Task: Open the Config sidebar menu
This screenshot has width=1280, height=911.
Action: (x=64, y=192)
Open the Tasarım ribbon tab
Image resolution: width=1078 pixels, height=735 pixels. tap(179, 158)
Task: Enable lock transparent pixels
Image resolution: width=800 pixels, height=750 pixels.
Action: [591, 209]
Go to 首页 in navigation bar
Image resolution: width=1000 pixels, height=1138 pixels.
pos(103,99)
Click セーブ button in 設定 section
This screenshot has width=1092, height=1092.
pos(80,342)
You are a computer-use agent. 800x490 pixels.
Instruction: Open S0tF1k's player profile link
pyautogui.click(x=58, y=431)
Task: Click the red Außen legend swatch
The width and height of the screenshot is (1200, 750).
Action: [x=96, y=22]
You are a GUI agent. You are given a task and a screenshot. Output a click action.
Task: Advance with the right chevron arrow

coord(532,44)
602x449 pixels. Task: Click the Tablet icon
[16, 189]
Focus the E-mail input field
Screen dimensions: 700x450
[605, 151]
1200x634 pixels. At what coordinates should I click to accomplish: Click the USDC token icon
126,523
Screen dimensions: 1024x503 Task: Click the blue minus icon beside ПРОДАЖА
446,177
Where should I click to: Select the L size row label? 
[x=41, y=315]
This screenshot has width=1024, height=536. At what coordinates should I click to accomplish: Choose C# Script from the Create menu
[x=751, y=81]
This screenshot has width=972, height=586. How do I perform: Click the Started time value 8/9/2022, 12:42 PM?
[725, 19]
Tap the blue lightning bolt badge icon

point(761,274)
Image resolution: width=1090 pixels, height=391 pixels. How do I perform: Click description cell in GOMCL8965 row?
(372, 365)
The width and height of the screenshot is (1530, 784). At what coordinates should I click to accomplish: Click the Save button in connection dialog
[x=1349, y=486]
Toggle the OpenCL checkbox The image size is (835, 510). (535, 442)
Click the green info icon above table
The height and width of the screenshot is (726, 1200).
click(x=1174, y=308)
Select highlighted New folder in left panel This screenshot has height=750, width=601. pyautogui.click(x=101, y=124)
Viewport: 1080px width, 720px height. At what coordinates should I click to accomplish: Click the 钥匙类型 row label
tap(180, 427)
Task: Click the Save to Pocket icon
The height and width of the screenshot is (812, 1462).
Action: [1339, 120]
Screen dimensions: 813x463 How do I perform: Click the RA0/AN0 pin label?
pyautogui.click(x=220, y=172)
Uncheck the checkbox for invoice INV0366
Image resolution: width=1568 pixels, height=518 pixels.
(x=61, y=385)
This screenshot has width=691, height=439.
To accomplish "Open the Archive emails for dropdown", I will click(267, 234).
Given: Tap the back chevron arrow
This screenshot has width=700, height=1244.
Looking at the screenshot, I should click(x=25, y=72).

----------

Problem requirements - What lines of the material above hold the string "checkbox"? Please copy them.

Response area -
Toggle the OpenCL checkbox The image size is (835, 510). (535, 442)
Uncheck the checkbox for invoice INV0366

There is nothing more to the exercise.